Back then there were nearly no regulations, no arrests, no content, no easy-to-use products, etc. It was truly the wild west, and was insanely risky for a newbie. For example:


  • Coinbase sourced Bitcoin from Bitstamp. They were a brokerage at the time not an exchange. They only had $1M worth of volume in all of February 2013 (right before the bull run).

  • In April, payment processors BitInstant and MtGox experienced processing delays due to insufficient capacity resulting in the bitcoin exchange rate dropping from $266 to $76 before returning to $160 within six hours.

  • Two companies, Robocoin and Bitcoiniacs launched the world's first bitcoin ATM on 29 October 2013 in Canada, allowing clients to sell or purchase bitcoin currency at a downtown coffee shop. Chinese internet giant Baidu had allowed clients of website security services to pay with Bitcoin. This was the first wave of companies that would accept Bitcoin as payment.


  • Silk road (drugs) and Satoshi Dice (gambling) represented a large portion of use cases.

  • In May, the US authorities seized accounts associated with Mt. Gox after discovering that it had not registered as a money transmitter with FinCEN in the US. Regulators were finally starting to establish some guidelines around what was legal and which agency had jurisdiction.

  • In October, the FBI seized roughly 26,000 BTC from Silk Road and arrested the alleged owner Ross William Ulbricht.

  • On 5 December 2013, the People's Bank of China prohibited Chinese financial institutions from using bitcoins. (China FUD never dies) After the announcement, the value of bitcoins dropped, and Baidu no longer accepted bitcoins for certain services.


  • In March, the Bitcoin blockchain temporarily split into two independent chains with differing rules on how transactions were accepted. For six hours two Bitcoin networks operated at the same time, each with its own version of the transaction history. The core developers called for a temporary halt to transactions, sparking a sharp sell-off. Mt. Gox briefly halted Bitcoin deposits and the exchange rate briefly dipped by 23% to $37 as the event occurred before recovering to its previous level of approximately $48 in the following hours.

2013 was crazy. A tiny niche weird group of people all of a sudden were thrust into the spotlight, regulators were scrambling to figure it out, and the market infrastructure was just getting in place.

I still remember the Bitcoin meetup in January 2013 just being a few folks gathered together at a former crackhouse (20Mission) who all wanted to talk about Bitcoin. The picture below is the one from the February event.
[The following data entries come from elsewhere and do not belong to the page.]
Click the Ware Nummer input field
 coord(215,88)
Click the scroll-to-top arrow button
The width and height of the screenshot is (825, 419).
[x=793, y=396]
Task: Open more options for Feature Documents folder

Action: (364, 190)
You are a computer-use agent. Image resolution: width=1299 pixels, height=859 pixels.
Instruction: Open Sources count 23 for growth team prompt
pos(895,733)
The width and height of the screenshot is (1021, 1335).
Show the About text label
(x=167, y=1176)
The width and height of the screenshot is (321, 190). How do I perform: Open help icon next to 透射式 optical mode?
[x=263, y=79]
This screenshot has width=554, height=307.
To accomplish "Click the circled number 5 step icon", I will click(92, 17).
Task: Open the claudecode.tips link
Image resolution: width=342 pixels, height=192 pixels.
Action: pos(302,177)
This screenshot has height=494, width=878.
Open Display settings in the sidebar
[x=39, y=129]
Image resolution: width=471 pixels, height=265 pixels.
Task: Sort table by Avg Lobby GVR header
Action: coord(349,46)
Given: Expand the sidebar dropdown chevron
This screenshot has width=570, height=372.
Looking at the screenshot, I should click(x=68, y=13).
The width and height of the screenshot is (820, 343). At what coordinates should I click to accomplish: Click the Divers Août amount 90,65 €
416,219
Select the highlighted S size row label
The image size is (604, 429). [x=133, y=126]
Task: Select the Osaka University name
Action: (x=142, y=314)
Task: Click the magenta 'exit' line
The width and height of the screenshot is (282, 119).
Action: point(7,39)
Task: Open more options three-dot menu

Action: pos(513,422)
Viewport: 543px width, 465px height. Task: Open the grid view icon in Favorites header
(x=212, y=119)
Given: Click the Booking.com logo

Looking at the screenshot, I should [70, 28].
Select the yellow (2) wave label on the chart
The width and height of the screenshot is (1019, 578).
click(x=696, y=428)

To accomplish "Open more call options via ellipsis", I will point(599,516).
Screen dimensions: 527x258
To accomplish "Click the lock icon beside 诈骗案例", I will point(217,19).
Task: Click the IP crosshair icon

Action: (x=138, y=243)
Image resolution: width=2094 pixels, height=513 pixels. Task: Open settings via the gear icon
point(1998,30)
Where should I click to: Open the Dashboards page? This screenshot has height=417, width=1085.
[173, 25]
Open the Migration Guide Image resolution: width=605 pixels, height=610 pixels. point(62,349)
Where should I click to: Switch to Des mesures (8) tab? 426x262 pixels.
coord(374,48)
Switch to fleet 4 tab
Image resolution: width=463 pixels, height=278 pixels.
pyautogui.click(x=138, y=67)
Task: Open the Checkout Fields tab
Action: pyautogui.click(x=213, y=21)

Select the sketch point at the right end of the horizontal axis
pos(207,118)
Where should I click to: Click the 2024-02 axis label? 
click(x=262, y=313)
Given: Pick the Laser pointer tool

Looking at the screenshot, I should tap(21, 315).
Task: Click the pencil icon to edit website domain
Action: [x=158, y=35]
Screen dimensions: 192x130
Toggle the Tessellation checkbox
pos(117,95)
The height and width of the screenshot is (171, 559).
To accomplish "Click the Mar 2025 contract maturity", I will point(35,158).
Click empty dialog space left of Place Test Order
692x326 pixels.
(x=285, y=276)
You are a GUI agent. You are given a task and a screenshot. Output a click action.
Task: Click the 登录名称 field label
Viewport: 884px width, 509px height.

We even had a party when it hit $100! To think that it would become something this large was unfathomable.

Zooming out, this was just the beginning. There was another 2017 bull run, and now we’re in the middle of the next one: 2021.


This era is far different.

There are 100M Bitcoin HODLers
There is a massive trading infrastructure in place.
There is a relatively certain regulatory structure.
Institutions: banks, corporations, nation-states, hedge funds, sovereign wealth funds, and insurance companies all now hold Bitcoin.
Even some politicians are outspoken about how they think Bitcoin is a good thing for society.

So how does 2021 play out price wise?

So far we’ve gone from ~$8k right before the bull run to $64k, back down to low $30’s.

But what does this look like if we overlay it on the 2013 bull run? As you can see, it is eerily similar with an intense first bull run, then an extended pullback, with one last bull run at the end.

Now where is this drawdown/recovery versus all previous bull market drawdowns? Econometrics, a phenomenal analyst in the space, visualized this via a GIF. I took a screenshot of the final frame:

As you can see, this cycle is looking very similar to 2013.

If history rhymes, we should have sideways chop a little longer, then an insane winter.